There are two primary threads. One follows Miriam Beckstein, the series hero, as she struggles against confinement by her newly found family in an alternate world. She makes some political blunders trying to make space for herself, and she finds her mother not exactly on her side. To her despair, she finds herself threatened with marriage to the mentally handicapped younger son of the King. And she has made an enemy of the sadistic elder brother to her putative future husband. The other thread follows a new character, Mike Fleming, a DEA agent assigned to the secret investigation, back in the U.S., of the problem presented by the revelations of the existence of a possibly inimical foreign government with agents that can literally disappear to another world. Mike is the lead interrogator of the defector who betrayed Miriam's Clan. He is also, by a rather outrageous coincidence, an ex-boyfriend of Miriam's. Eventually he is tasked with crossing over to the Clan's world, in hopes that he can get to Miriam and persuade her to help the U.S. But he gets there at an inauspicious time -- Miriam is caught in a palace uprising, and things have just gone politically pear-shaped again...

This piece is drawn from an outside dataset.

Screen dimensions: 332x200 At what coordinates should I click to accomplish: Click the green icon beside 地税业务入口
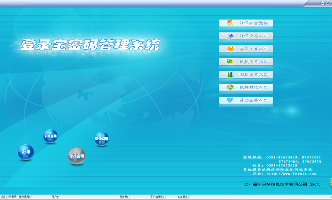tap(229, 62)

So, as I said, the next books promise to be pretty fascinating. Charles Stross's realistic view of political behavior is central to these stories -- there are several political entities acting, with completely different objectives, from multiple worlds at different tech levels. Some characters are mostly evil, but most are just out for their own side's advantage, from their own limited perspective. Miriam is an appealing character for whom we root -- but she isn't perfect, and she makes believable mistakes. The whole setup is intriguing, and a huge political brouhaha, involving three (or more?) worlds is clearly coming. So -- this isn't by itself Stross's best work, but the series as a whole is still worth following.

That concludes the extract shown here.